### WHAT NEEDS TO BE DONE
An exact copy of every entry below is needed.

[RECORDS PROVIDED — start]

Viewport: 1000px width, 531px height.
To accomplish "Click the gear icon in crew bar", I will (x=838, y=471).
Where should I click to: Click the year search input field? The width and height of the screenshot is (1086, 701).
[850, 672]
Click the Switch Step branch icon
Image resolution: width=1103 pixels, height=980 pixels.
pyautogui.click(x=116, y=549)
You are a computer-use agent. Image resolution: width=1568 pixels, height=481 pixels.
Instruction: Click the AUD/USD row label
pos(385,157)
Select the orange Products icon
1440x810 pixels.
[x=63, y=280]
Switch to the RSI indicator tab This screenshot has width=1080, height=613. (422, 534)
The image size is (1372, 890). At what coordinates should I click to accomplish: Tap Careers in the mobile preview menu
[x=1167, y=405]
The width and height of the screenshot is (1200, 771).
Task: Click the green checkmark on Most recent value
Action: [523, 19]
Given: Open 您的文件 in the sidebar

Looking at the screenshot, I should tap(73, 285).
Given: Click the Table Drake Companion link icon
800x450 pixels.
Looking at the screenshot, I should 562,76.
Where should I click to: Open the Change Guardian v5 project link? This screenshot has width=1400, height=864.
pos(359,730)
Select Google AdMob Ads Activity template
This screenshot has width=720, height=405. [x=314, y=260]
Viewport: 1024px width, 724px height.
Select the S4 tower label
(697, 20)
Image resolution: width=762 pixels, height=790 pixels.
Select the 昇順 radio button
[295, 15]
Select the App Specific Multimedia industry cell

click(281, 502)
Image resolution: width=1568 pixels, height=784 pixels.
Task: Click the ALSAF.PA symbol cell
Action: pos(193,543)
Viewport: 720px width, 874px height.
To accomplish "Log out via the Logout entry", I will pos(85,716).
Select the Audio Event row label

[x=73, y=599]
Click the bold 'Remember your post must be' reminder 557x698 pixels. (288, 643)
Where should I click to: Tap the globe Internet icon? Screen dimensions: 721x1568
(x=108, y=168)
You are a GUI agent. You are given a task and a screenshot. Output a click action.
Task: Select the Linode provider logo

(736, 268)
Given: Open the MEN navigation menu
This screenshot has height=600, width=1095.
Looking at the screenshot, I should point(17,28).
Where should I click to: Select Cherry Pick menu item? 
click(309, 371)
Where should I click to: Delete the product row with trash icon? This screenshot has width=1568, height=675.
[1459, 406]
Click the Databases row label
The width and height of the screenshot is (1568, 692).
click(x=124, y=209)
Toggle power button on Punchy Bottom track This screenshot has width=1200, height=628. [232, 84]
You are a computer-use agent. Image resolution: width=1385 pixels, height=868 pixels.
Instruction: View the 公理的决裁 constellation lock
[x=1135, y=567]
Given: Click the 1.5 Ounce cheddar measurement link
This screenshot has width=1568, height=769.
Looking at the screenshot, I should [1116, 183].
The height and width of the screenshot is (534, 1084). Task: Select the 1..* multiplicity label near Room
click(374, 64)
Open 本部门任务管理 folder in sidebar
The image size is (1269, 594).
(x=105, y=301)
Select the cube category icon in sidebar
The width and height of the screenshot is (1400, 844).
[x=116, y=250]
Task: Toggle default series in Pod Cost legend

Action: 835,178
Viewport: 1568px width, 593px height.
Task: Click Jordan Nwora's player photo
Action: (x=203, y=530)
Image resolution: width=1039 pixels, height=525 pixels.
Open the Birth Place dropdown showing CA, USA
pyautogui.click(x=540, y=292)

[RECORDS PROVIDED — finish]

### ANSWER BOX
Viewport: 1000px width, 531px height.
To accomplish "Click the gear icon in crew bar", I will (x=838, y=471).
Where should I click to: Click the year search input field? The width and height of the screenshot is (1086, 701).
[850, 672]
Click the Switch Step branch icon
Image resolution: width=1103 pixels, height=980 pixels.
pyautogui.click(x=116, y=549)
You are a computer-use agent. Image resolution: width=1568 pixels, height=481 pixels.
Instruction: Click the AUD/USD row label
pos(385,157)
Select the orange Products icon
1440x810 pixels.
[x=63, y=280]
Switch to the RSI indicator tab This screenshot has width=1080, height=613. (422, 534)
The image size is (1372, 890). At what coordinates should I click to accomplish: Tap Careers in the mobile preview menu
[x=1167, y=405]
The width and height of the screenshot is (1200, 771).
Task: Click the green checkmark on Most recent value
Action: [523, 19]
Given: Open 您的文件 in the sidebar

Looking at the screenshot, I should tap(73, 285).
Given: Click the Table Drake Companion link icon
800x450 pixels.
Looking at the screenshot, I should 562,76.
Where should I click to: Open the Change Guardian v5 project link? This screenshot has width=1400, height=864.
pos(359,730)
Select Google AdMob Ads Activity template
This screenshot has width=720, height=405. [x=314, y=260]
Viewport: 1024px width, 724px height.
Select the S4 tower label
(697, 20)
Image resolution: width=762 pixels, height=790 pixels.
Select the 昇順 radio button
[295, 15]
Select the App Specific Multimedia industry cell

click(281, 502)
Image resolution: width=1568 pixels, height=784 pixels.
Task: Click the ALSAF.PA symbol cell
Action: pos(193,543)
Viewport: 720px width, 874px height.
To accomplish "Log out via the Logout entry", I will pos(85,716).
Select the Audio Event row label

[x=73, y=599]
Click the bold 'Remember your post must be' reminder 557x698 pixels. (288, 643)
Where should I click to: Tap the globe Internet icon? Screen dimensions: 721x1568
(x=108, y=168)
You are a GUI agent. You are given a task and a screenshot. Output a click action.
Task: Select the Linode provider logo

(736, 268)
Given: Open the MEN navigation menu
This screenshot has height=600, width=1095.
Looking at the screenshot, I should point(17,28).
Where should I click to: Select Cherry Pick menu item? 
click(309, 371)
Where should I click to: Delete the product row with trash icon? This screenshot has width=1568, height=675.
[1459, 406]
Click the Databases row label
The width and height of the screenshot is (1568, 692).
click(x=124, y=209)
Toggle power button on Punchy Bottom track This screenshot has width=1200, height=628. [232, 84]
You are a computer-use agent. Image resolution: width=1385 pixels, height=868 pixels.
Instruction: View the 公理的决裁 constellation lock
[x=1135, y=567]
Given: Click the 1.5 Ounce cheddar measurement link
This screenshot has width=1568, height=769.
Looking at the screenshot, I should [1116, 183].
The height and width of the screenshot is (534, 1084). Task: Select the 1..* multiplicity label near Room
click(374, 64)
Open 本部门任务管理 folder in sidebar
The image size is (1269, 594).
(x=105, y=301)
Select the cube category icon in sidebar
The width and height of the screenshot is (1400, 844).
[x=116, y=250]
Task: Toggle default series in Pod Cost legend

Action: 835,178
Viewport: 1568px width, 593px height.
Task: Click Jordan Nwora's player photo
Action: (x=203, y=530)
Image resolution: width=1039 pixels, height=525 pixels.
Open the Birth Place dropdown showing CA, USA
pyautogui.click(x=540, y=292)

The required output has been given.